**What to do:** All lines from the one with "This screenshot has height=797, width=795." to the end of the data: return those exactly, and only those.
══ Material provided
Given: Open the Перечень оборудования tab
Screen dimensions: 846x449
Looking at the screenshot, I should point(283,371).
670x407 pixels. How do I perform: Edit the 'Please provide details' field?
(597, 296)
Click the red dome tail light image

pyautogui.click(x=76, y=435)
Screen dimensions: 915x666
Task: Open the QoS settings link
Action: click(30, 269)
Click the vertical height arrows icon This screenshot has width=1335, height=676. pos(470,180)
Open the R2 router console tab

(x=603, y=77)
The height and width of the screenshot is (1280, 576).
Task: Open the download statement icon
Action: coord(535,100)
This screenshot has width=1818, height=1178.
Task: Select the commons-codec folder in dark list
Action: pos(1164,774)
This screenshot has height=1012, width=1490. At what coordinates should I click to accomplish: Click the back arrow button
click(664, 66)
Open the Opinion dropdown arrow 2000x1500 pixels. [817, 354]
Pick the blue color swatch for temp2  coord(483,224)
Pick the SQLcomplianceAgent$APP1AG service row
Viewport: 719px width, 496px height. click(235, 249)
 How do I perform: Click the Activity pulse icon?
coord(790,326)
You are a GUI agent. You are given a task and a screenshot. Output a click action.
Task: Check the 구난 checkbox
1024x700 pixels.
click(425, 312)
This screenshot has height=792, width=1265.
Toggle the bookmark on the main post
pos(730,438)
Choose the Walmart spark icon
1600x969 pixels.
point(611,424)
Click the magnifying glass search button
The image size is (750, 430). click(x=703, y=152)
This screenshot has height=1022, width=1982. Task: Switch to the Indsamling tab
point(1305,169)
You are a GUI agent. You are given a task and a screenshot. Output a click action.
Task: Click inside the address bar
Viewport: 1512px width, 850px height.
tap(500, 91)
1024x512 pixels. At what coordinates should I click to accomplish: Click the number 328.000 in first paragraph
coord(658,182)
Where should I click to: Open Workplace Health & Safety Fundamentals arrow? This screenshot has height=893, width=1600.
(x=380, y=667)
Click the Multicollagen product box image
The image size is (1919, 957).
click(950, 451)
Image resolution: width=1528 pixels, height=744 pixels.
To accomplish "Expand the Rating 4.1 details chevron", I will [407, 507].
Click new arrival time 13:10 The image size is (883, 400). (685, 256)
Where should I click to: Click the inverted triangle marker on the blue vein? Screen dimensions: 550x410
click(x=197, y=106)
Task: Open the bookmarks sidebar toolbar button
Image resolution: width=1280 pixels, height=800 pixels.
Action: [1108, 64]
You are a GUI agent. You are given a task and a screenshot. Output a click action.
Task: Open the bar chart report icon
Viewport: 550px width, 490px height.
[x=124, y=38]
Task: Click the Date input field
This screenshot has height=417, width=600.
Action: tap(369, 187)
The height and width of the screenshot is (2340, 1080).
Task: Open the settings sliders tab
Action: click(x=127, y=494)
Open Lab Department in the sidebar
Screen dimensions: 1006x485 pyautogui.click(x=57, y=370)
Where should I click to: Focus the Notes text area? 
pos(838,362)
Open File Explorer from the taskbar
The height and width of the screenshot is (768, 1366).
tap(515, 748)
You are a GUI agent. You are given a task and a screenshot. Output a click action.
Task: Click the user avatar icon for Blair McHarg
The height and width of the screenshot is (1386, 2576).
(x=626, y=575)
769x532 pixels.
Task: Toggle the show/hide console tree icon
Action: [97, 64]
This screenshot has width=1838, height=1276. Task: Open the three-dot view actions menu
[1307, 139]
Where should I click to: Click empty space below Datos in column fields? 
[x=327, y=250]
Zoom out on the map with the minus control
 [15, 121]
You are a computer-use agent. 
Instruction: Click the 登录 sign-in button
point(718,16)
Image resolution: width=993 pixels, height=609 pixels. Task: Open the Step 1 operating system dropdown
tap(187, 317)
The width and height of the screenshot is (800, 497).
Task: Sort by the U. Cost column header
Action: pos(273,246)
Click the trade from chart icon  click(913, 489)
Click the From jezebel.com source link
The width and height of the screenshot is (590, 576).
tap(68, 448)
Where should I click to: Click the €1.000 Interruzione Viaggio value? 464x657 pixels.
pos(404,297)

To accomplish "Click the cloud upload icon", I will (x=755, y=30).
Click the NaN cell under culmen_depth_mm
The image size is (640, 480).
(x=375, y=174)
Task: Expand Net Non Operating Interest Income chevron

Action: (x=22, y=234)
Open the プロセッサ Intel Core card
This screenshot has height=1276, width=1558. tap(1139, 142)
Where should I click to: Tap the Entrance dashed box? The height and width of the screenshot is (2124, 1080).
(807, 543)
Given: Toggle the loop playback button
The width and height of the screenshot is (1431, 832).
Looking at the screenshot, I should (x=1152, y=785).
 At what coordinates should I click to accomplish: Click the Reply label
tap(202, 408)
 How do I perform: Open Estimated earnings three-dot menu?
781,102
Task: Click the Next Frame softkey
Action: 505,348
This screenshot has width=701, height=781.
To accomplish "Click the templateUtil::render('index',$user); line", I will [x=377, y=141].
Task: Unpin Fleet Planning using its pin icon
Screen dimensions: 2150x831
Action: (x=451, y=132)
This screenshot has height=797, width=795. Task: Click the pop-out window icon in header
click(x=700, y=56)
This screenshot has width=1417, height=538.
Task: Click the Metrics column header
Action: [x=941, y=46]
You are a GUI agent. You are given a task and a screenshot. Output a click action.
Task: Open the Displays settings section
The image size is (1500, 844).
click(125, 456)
════
**Your solution:**
This screenshot has height=797, width=795. Task: Click the pop-out window icon in header
click(x=700, y=56)
This screenshot has width=1417, height=538.
Task: Click the Metrics column header
Action: [x=941, y=46]
You are a GUI agent. You are given a task and a screenshot. Output a click action.
Task: Open the Displays settings section
The image size is (1500, 844).
click(125, 456)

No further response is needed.